**SUPPLIED TEXT:**
============================================================
An exercise using Tajima’s D

We discussed Tajima’s D in class last week. As you’ll notice when you read this week’s exercise, I realized that I’ve been describing a couple of details concerning Tajima’s D incorrectly for several years. I’ve corrected the online notes, and you’ll find a brief reference to the differences in this week’s exercise. Fortunately, the details I got wrong don’t affect the interpretation of any results, only the way in which Tajima’s D is calculated. As usual, you can also find the exercise linked from the Lab Schedule page.

In grading Lab 7, the one on exploring the coalescent, I realized that the 1-dimensional stepping stone and the finite island model didn’t have quite the properties I expected when the number of populations is low. I verified the pattern many of you found, and the results are displayed here. You can also find a link to the results from the Lab Schedule page. We’ll talk more about what they mean and what they tell us about drift and migration on Tuesday.

Coalescence and self-incompatibility

Lab 9 is now posted. As usual, you can find it from the Lab Schedule page or from the direct link below. Although there is a little simulation this week, there’s only one simulation, and it runs pretty quickly (4-5 seconds) on my laptop). As with Project #2, the emphasis here is on interpreting the results. If you’d like an overview of sRNases (the proteins produced by the loci used in this exercise), the Igic and Kohn paper below is a bit old (OK, two decades old), but it provides a good overview of the phenomena.
============================================================
**DIRECTIONS:** Copy the course post word for word from "Lab 9 is now" to "of the phenomena.". The data that comes next has no connection to the course post.

**COLLECTED DATA:**
============================================================
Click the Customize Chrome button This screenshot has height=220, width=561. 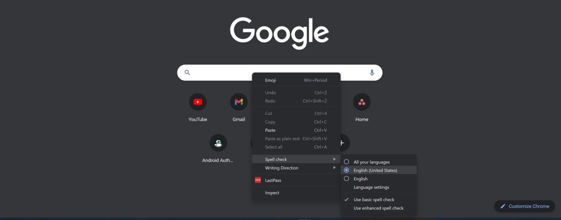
============================================================
**RESULT OF THE TASK:**
Lab 9 is now posted. As usual, you can find it from the Lab Schedule page or from the direct link below. Although there is a little simulation this week, there’s only one simulation, and it runs pretty quickly (4-5 seconds) on my laptop). As with Project #2, the emphasis here is on interpreting the results. If you’d like an overview of sRNases (the proteins produced by the loci used in this exercise), the Igic and Kohn paper below is a bit old (OK, two decades old), but it provides a good overview of the phenomena.